Aging in the brain isn’t simply wear and tear; it’s a fundamental loss of control over how genes function, according to a new study using mice. Researchers have mapped epigenetic changes across the brain, revealing a gradual decline in the chemical signals that regulate gene expression. This research provides the most comprehensive epigenetic atlas of aging to date, offering critical insights into why brain function deteriorates with age and potential ways to intervene.
The Epigenetic Landscape of Aging
Our DNA isn’t the whole story. Epigenetic markers – tiny chemical tags attached to genes – dictate how those genes are used. These markers change over time, and scientists have used them to create “aging clocks” that estimate biological age in many tissues. However, the brain, with its long-lived neurons, requires more detailed study to understand aging processes.
The new study, published in Cell, analyzed over 200,000 brain cells from mice at different ages (2, 9, and 18 months). Researchers sliced the brains into ultrathin sections and examined key epigenetic signals, including DNA methylation and chromatin structure.
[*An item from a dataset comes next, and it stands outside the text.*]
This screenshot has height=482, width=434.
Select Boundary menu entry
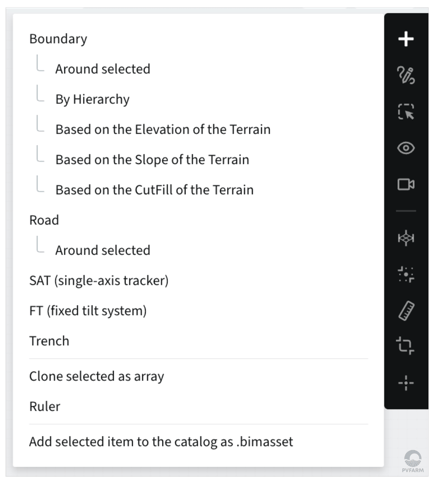tap(58, 39)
The results show a clear pattern: as mice age, their genomes lose their ability to precisely control gene expression.
Losing Control: Methylation and “Jumping Genes”
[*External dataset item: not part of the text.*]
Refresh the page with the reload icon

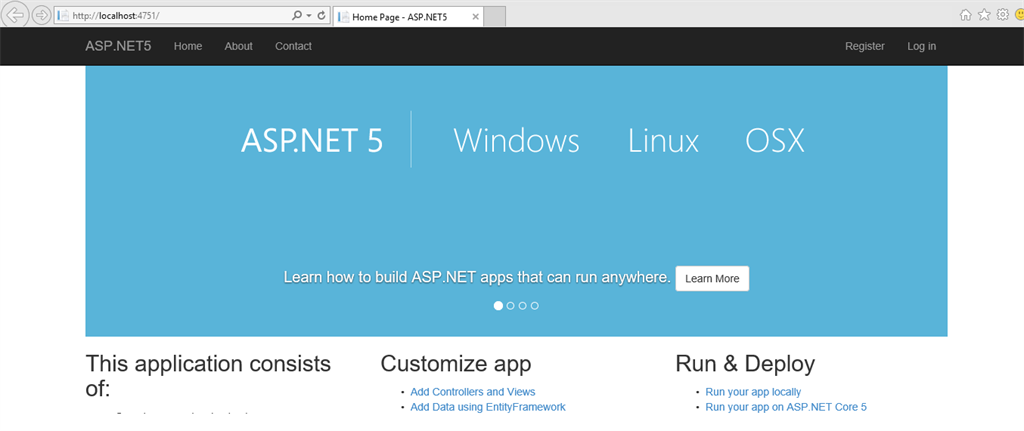pos(321,16)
One critical change is the loss of methylation, where chemical tags are removed from DNA. Methylation typically silences genes, and its decline in aging mice led to unexpected gene activation. For example, immune genes in brain cells (microglia) became overactive due to a loss of silencing tags. This is concerning because unchecked immune responses can damage delicate brain structures.
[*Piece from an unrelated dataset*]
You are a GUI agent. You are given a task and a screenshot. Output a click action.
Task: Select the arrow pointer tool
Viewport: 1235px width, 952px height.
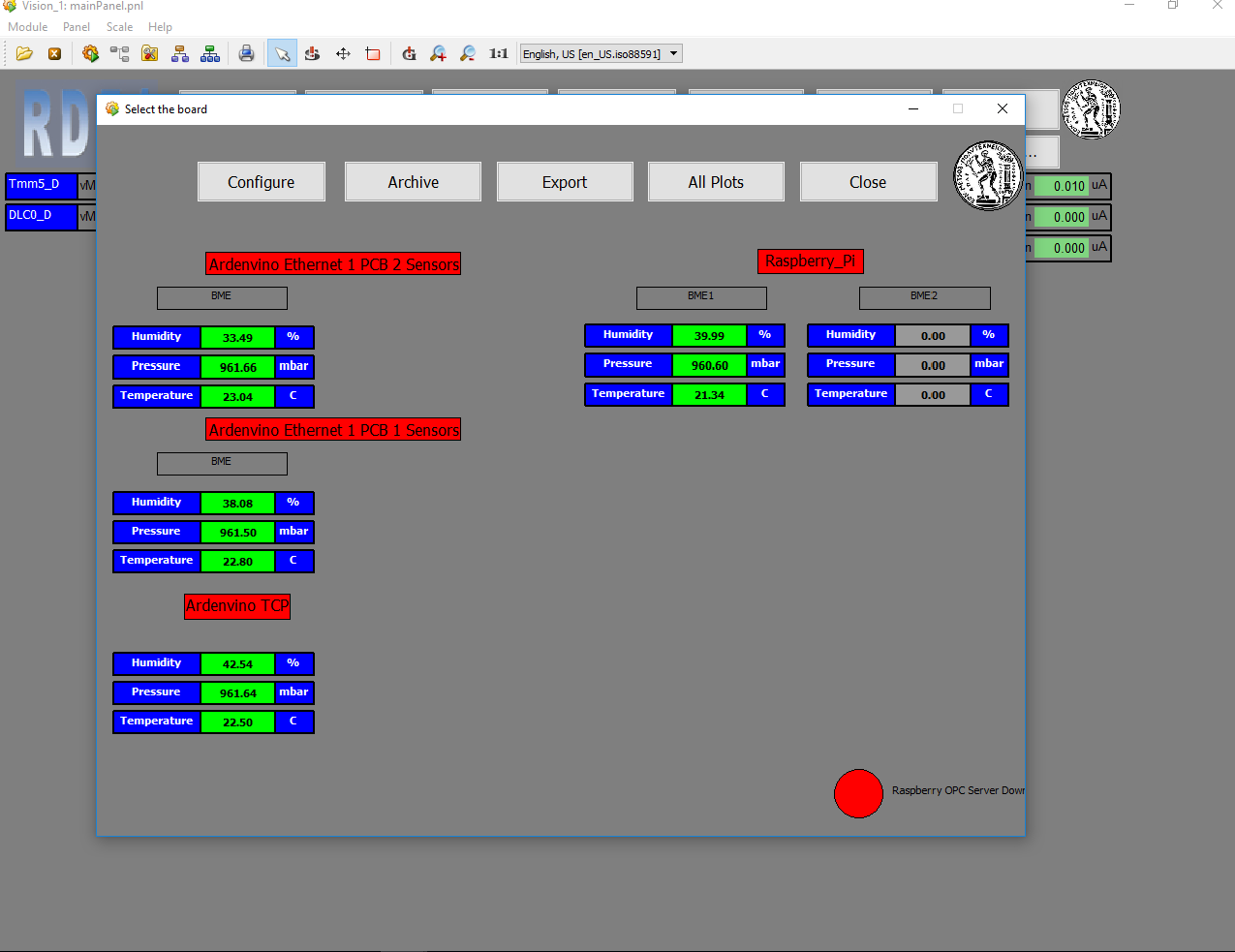282,54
The problem is amplified by transposons, also known as “jumping genes.” These repetitive DNA sequences can copy and paste themselves around the genome, disrupting gene expression. The study found that demethylation happens at transposon sites, potentially triggering widespread genetic chaos. According to geneticist David Sinclair, these jumping genes may be a hidden key to brain aging. “These are genes we’ve largely overlooked, yet they track remarkably well with aging,” he notes.
Chromatin Structure and Aging Signatures
The study also examined chromatin, the protein-DNA complex that organizes our genes into chromosomes. Aging brains showed increased topologically associated domains (TADs) – tightly packed loops within the genome that compartmentalize gene expression. These extra TADs may serve as a new biomarker for aging, indicating a breakdown in genomic organization.
Implications for Human Brain Aging
The loss of genetic control has serious consequences. Overactive jumping genes can trigger immune responses that kill brain cells, disrupting neural circuits. Interestingly, “super-agers” with exceptional memory performance may have lower jumping-gene activation, keeping neurons alive longer. This suggests that slowing epigenetic drift could be key to preserving brain function in old age.
The research team now aims to apply these methods to the human brain, sequencing epigenetic changes across different ages. The goal is clear: to understand and potentially reverse the mechanisms that drive cognitive decline.
“Aging isn’t just wear and tear; it’s a loss of control over how genes are regulated.” — Joseph Ecker, Salk Institute.